As soon as the line containing "Индексирование (129, 427)" appears, copy it and every following line word for word until the records end.

[Collected data entries]
:::
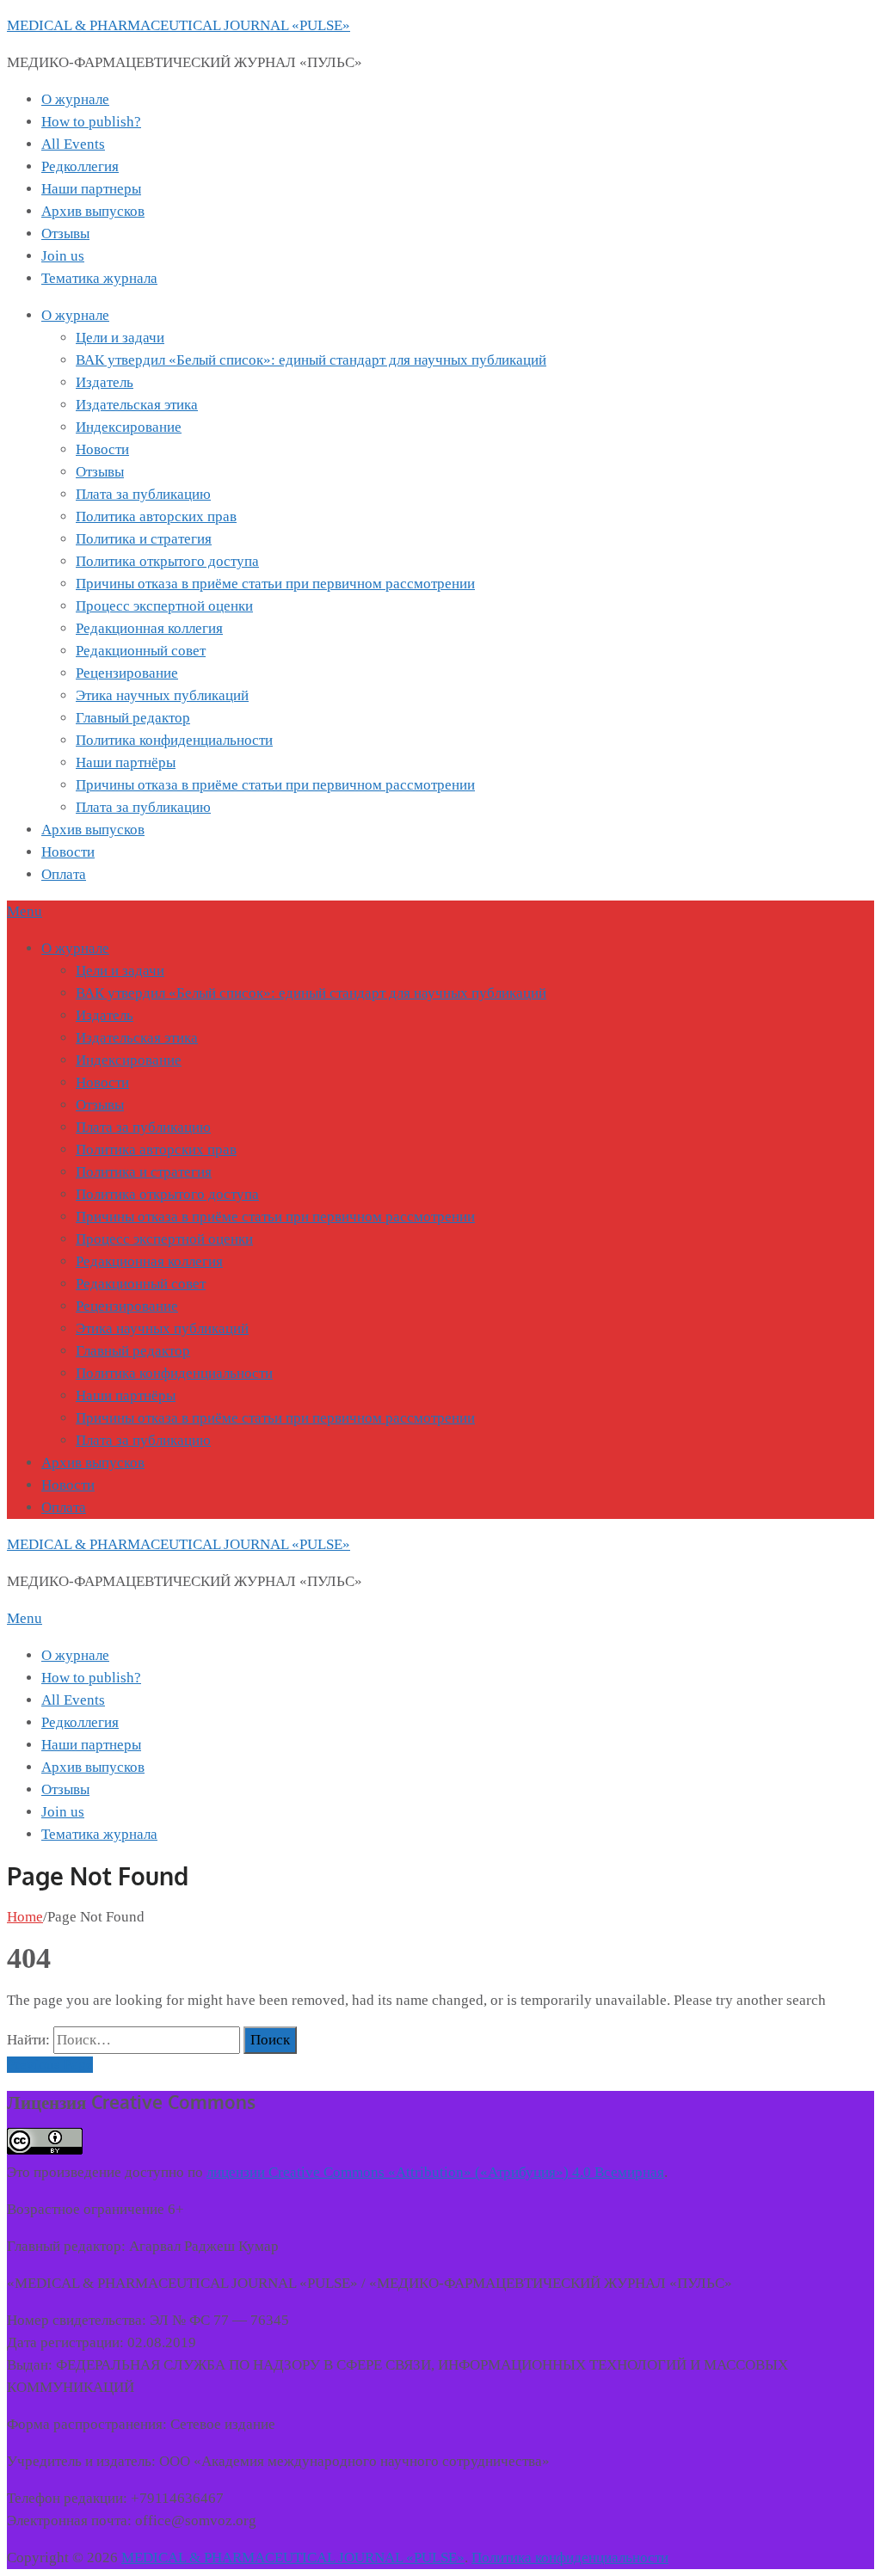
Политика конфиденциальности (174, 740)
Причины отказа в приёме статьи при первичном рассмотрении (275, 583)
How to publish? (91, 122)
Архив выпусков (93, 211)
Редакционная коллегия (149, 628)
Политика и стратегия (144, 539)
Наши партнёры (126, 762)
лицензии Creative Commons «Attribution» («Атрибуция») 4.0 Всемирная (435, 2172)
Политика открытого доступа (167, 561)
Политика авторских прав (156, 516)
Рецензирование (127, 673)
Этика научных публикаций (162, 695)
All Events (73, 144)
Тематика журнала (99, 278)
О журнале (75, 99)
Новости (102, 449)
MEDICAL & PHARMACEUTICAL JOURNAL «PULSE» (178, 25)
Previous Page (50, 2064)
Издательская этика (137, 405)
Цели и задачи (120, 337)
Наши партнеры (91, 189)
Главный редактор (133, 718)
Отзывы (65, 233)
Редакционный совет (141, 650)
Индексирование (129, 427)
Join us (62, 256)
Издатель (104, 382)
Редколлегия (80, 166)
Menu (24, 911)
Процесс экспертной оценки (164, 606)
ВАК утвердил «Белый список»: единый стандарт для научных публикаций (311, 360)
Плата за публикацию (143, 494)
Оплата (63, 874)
:::
■ FINISHED EXERCISE:
Индексирование (129, 427)
Join us (62, 256)
Издатель (104, 382)
Редколлегия (80, 166)
Menu (24, 911)
Процесс экспертной оценки (164, 606)
ВАК утвердил «Белый список»: единый стандарт для научных публикаций (311, 360)
Плата за публикацию (143, 494)
Оплата (63, 874)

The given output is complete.